In Northam’s case, the criticism was largely favourable and, a few years later, he was making his fledging steps as a matinee idol. In Wuthering Heights (1992) he acted alongside Juliette Binoche; in Carrington (1995) he was cast as the lover of Emma Thompson (a role which seemed to require him to have one hand permanently fixed to the tiller of a sailing boat); in Emma (1996) he played opposite Gwyneth Paltrow; in Mimic (1997) he teamed up with Mira Sovino to save New York from giant cockroaches; this year in Gloria he was cast opposite Sharon Stone; in An Ideal Husband opposite Cate Blanchett. As to the merits of his female co-stars, Northam is less than forthcoming. Paltrow was ‘relaxed’; Thompson was ‘lovely’; Sorvino was ‘great’; Stone was ‘wonderful’; Blanchett was ‘really wonderful’.

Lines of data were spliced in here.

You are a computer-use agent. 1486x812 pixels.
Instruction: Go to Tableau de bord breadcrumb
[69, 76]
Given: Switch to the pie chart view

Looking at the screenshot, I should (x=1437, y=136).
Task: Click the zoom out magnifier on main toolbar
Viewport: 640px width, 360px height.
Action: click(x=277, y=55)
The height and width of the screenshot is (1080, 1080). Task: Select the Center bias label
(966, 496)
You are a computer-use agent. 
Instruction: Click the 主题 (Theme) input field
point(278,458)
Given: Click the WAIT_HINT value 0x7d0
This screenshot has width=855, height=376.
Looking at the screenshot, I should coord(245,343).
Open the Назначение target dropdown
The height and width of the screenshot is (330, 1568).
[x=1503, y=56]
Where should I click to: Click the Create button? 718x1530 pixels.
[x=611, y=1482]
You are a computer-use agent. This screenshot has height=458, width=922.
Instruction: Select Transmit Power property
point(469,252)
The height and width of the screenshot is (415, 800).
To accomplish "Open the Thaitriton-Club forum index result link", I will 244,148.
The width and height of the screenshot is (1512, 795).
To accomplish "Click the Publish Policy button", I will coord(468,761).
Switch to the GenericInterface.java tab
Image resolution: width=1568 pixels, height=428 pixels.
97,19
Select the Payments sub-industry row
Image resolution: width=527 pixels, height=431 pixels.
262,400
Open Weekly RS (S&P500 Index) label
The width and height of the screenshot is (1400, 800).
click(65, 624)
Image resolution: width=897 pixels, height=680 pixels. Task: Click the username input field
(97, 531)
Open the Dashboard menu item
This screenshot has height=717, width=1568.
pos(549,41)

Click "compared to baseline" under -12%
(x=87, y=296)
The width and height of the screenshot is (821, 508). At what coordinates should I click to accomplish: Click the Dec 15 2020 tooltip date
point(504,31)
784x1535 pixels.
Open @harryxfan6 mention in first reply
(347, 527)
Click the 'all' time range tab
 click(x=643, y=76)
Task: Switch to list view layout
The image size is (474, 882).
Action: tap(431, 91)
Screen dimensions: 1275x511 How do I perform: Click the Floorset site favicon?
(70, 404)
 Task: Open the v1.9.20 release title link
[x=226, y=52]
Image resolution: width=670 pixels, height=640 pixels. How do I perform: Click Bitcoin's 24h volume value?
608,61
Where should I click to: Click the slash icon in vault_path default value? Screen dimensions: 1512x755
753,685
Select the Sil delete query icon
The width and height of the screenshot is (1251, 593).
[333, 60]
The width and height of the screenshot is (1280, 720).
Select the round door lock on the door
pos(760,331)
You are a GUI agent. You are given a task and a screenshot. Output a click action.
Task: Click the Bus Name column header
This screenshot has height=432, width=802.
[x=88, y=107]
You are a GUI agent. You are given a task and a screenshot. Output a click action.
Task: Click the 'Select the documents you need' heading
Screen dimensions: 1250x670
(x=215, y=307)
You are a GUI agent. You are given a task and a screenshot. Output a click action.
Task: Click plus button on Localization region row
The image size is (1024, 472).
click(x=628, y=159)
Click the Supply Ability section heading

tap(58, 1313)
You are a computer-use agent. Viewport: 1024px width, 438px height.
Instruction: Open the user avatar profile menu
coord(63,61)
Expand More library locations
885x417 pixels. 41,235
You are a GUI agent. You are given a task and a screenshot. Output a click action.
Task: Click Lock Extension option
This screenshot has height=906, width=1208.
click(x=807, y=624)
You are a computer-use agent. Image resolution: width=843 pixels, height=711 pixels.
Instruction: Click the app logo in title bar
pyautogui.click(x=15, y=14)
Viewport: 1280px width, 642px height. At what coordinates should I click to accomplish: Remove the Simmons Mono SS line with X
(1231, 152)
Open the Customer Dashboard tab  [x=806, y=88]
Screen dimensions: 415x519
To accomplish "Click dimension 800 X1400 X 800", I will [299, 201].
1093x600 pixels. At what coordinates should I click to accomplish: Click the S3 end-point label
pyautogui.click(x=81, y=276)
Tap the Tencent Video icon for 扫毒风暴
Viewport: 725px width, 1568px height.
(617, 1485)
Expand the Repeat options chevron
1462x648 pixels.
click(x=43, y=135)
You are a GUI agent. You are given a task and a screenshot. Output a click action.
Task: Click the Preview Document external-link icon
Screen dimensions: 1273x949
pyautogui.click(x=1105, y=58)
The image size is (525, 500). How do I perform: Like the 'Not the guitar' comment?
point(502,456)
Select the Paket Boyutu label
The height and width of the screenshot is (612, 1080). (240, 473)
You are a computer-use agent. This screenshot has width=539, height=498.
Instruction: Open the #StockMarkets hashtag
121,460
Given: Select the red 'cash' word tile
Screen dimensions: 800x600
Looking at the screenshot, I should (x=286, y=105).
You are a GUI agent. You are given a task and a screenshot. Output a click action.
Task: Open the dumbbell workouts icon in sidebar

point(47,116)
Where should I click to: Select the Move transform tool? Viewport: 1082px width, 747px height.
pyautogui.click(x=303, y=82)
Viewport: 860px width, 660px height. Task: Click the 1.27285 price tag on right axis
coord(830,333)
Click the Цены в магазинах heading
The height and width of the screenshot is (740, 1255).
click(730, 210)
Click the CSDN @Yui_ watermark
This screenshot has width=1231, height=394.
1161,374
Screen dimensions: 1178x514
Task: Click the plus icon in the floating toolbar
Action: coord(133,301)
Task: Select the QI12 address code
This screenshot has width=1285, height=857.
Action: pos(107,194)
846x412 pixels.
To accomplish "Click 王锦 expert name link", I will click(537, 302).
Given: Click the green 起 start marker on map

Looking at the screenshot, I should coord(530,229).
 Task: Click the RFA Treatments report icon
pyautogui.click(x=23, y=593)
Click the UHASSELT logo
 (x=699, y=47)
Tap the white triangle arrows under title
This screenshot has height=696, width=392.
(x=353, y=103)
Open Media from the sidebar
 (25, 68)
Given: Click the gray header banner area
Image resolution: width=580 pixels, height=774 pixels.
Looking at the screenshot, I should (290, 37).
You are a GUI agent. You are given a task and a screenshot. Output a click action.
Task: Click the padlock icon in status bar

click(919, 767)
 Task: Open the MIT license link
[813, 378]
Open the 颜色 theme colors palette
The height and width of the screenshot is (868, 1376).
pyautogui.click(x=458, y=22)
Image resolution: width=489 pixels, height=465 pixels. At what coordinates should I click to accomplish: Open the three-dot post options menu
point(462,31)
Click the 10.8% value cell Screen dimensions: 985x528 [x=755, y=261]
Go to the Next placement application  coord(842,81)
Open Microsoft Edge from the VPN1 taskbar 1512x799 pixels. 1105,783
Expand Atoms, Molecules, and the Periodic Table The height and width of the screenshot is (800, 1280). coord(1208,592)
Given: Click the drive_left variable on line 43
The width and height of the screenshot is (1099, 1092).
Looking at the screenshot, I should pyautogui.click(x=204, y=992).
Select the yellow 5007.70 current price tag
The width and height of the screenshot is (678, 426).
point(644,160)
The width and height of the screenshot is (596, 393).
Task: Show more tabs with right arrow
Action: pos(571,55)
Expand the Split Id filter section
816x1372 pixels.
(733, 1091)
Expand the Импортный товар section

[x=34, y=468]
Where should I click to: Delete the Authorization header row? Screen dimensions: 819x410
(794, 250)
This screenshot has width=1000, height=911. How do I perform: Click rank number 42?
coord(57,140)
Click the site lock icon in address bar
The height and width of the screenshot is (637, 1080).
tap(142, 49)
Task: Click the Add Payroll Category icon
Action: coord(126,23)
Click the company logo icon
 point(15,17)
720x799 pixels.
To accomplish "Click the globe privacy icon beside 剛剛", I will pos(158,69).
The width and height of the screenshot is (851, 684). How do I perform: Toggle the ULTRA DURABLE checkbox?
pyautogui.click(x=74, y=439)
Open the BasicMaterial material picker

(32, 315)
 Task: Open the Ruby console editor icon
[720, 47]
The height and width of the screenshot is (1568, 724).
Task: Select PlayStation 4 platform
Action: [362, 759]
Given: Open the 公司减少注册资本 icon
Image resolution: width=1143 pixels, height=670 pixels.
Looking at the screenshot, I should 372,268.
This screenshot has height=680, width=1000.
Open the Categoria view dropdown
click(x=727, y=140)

The women in his own life appear to be less abundant. ‘I’m single and I’m getting increasingly broody,’ he says. ‘Acting is a good life but I’m 37 now and I’m finding it harder. Not because I’m getting older but because I don’t have a family and I don’t have a partner. Sometimes I think, “Oh, God. Will I be doing it when I’m 50?”’ It would be reasonable to assume that he will. Since landing in Hollywood in 1995 – when he played opposite Sandra Bullock in The Net – Northam has won a steady stream of American roles and, although he has refused to move to Los Angeles (‘I don’t want to live somewhere where the focus is all on movies’), his popularity in the States shows little sign of abating. In Happy Texas, due to be released in December, Northam is actually cast as an American. I ask for a demonstration of his accent. ‘I’d rather not,’ he says. ‘You’d laugh at me.’

Does he miss the theatre? ‘I just love acting, anywhere. But I still do some theatre. I did a play earlier this year at the Almeida called Certain Young Men. I played a homosexual.’ Was that tricky? ‘Why should it be? Why should it be any harder than playing a politician when you’re not a politician or a soldier when you’re not a soldier?’ Does he find acting difficult? ‘It can be nerve-racking if you haven’t got the part in your grasp. I try not to be an actorly actor – I don’t want to be the sort of actor who relishes showing what he is doing to the audience.’ Are there parts he wouldn’t play? ‘If I thought the story was really disgusting I’d turn it down. I always try to find a connection between myself and the character I’m playing. As an actor you sometimes wrestle with yourself in the middle of the night thinking, “Is my soul going to be exposed by the camera?” ‘

In The Winslow Boy, an adaptation of Terence Rattigan’s play which opens on Friday, Northam plays Sir Robert Morton, a barrister charged with defending a 13-year-old naval cadet who has been wrongly accused of stealing a postal order. ‘I related to Morton’s sense of emotional isolation,’ says Northam, ‘and the way in which his awkwardness with women was hidden by a terrible arrogance.’ Arrogance is not a quality with which Northam appears to be over-endowed. He says that he revels in being able to walk down the road unrecognised (a privilege he may not enjoy for long) and his conversation is peppered with self-deprecations (he describes himself as unfunny, impractical and badly read). I suggest that in the acting profession he must encounter some rather larger egos than his own. ‘Not really,’ he says. ‘The only prima donna I’ve ever worked with is myself.’

By now its lunch-time and Jeremy, by way of refreshment, produces a tin of sunflower seeds (during the course of the interview he has subsisted on a diet of coffee and nicotine). I ask for a tour of the flat but he is reluctant (‘it looks like a bomb-site’), so I leave, unable to assuage the curiosity of his German admirers’ as to the colour of his lavatory seat.